Beim Morbus Meniere entsteht ein Überdruck im Innenohr, der im Extremfall zu einem Zerreissen der Trennmembran zwischen den verschiedenen Flüssigkeitsräumen des Ohres führen kann.

Hier erkennt man die Flüssigkeitsräume des Innenohres und die Stelle, die bei M. Meniere einreißt
Hier erkennt man die Flüssigkeitsräume des Innenohres und die Stelle, die bei M. Meniere einreißt

Typischer Hörtest bei einem M. Meniere

Therapien

Die wichtigste Therapie stellt hier Betahistin dar.

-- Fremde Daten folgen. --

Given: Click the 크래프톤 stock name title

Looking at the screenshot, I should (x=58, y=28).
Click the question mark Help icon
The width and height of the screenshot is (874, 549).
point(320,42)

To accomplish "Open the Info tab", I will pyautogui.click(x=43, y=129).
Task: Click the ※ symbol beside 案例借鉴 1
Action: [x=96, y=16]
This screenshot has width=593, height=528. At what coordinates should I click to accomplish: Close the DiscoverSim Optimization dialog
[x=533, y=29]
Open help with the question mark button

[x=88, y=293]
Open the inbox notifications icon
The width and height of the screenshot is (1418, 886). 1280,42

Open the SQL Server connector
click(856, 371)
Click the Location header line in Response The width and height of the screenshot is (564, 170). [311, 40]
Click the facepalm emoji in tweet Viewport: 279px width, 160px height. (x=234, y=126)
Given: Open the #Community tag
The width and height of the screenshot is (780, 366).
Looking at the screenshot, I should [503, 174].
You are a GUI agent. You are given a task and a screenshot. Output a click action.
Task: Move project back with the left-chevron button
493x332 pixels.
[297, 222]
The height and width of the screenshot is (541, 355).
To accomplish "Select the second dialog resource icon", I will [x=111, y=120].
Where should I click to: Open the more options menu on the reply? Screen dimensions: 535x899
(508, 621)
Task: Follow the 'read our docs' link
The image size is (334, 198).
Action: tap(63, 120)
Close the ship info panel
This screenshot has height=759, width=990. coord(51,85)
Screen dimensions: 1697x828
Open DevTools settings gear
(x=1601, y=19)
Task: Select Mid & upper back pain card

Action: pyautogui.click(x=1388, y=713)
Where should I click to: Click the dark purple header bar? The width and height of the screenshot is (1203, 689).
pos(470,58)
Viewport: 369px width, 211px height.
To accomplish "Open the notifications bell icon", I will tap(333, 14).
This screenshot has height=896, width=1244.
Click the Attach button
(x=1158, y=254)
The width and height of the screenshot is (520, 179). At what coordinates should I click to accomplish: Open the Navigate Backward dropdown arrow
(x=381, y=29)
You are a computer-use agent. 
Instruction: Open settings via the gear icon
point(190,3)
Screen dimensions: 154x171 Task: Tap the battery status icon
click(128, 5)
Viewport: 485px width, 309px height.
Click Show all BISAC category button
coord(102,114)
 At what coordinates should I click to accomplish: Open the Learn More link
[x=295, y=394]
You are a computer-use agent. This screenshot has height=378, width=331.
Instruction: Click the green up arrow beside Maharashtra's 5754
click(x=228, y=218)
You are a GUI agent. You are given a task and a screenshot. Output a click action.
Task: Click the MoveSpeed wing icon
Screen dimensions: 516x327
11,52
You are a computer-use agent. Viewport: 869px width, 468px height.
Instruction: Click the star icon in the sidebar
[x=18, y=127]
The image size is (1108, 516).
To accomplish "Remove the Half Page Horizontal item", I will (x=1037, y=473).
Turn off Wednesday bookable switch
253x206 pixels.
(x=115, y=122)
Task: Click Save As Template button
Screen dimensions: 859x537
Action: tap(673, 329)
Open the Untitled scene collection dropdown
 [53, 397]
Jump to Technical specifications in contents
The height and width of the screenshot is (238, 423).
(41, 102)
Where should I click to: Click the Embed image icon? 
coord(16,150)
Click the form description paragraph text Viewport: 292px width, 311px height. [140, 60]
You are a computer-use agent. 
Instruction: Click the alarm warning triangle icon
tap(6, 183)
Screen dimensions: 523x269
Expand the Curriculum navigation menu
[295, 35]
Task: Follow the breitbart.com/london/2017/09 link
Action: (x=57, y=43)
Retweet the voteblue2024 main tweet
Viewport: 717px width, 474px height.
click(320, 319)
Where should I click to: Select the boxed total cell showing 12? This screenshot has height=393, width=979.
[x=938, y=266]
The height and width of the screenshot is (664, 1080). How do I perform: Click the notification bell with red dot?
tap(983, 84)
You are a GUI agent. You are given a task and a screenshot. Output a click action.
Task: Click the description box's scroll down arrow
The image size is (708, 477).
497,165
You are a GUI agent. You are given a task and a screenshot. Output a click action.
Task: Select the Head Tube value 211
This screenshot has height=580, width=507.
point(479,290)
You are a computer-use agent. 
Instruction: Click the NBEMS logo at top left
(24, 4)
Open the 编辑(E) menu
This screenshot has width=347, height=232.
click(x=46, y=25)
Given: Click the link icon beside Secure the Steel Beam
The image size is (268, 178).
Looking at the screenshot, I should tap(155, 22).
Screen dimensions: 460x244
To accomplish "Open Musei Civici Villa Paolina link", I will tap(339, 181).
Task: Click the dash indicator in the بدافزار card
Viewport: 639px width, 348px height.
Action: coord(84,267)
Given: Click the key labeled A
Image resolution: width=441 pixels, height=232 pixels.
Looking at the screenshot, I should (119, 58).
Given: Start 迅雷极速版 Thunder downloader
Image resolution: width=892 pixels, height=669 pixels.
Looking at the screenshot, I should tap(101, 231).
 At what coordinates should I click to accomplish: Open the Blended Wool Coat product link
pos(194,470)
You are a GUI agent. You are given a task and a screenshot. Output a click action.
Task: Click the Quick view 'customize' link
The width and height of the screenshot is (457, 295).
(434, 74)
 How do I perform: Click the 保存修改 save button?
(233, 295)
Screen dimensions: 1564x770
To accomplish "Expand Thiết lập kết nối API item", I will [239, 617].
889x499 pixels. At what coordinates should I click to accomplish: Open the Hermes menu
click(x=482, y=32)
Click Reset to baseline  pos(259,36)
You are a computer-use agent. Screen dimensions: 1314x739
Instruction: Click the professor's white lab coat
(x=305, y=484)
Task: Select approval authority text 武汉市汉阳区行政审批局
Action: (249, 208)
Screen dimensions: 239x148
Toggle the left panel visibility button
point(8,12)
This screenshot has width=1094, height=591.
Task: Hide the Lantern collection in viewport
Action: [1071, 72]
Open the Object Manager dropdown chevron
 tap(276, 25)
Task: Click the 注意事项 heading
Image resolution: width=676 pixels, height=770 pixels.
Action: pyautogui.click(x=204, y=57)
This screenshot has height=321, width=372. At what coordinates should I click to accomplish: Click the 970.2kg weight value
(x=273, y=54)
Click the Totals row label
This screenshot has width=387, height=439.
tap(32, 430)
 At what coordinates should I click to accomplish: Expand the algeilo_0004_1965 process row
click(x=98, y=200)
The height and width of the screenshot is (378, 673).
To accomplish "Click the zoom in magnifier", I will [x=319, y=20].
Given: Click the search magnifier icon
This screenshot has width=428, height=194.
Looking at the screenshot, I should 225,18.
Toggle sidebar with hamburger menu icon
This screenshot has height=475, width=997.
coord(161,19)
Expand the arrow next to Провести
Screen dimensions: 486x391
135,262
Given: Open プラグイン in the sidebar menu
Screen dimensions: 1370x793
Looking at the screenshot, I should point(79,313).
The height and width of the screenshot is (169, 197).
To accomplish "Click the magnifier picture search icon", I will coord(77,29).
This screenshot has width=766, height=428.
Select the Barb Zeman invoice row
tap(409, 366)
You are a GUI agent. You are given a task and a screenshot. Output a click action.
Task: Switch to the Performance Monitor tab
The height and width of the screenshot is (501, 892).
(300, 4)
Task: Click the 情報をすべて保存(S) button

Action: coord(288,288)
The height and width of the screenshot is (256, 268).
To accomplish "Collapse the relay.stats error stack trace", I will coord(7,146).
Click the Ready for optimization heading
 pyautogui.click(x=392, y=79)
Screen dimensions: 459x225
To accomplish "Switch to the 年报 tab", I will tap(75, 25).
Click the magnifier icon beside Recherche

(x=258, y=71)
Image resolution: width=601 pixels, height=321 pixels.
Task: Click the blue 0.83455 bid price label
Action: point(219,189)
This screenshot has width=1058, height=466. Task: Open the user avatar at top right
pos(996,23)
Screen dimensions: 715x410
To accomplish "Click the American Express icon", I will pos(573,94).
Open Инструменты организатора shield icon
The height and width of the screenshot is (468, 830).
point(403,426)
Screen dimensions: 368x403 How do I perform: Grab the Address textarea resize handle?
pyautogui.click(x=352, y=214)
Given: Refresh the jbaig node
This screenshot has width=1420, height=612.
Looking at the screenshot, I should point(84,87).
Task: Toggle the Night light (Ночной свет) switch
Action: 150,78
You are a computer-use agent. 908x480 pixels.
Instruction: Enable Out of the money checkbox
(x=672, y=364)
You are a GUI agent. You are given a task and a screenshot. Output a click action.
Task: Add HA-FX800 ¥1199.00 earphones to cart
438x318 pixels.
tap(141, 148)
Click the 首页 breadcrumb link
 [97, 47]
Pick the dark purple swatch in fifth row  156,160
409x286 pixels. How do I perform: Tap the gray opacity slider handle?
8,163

Ein Salz, dass in verwandter Form im Körper vorkommt. Es gibt zwei verschiedene Salze auf dem Markt, die eine unterschiedliche Halbwertzeit und Stärke haben und in der Regel auch nicht gemischt werden sollten.

Bei sehr häufigen Anfällen hat sich Picrotoxin als Medikament bewährt, welches dreimal pro Woche als Zäpfchen eingenommen wird.

An operativen Verfahren steht die Saccusexposition zur Verfügung, bei der Teile des Gleichgewichtsorgans vom umgebenden Knochen befreit werden, so dass sich der Überdruck im Ohr keinen so großen Schaden mehr anrichten kann.

Bei fortgeschrittenen Hörverlusten steht auch die Implantation einer elektronischen Hörhilfe eines sogenannten Cochleaimplantates als Therapieoption zur Verfügung.

Als letzte Möglichkeit besteht die Option, das betroffene Gleichgewichtsorgan mit einem Antibiotikum zu vergiften, welches in das Mittelohr eingespritzt wird. Je nach angewendeter Technik führt dies allerdings häufig auch zu bleibenden Hörverlusten und stellt auch keine Option beim beidseitigen M. Meniere dar.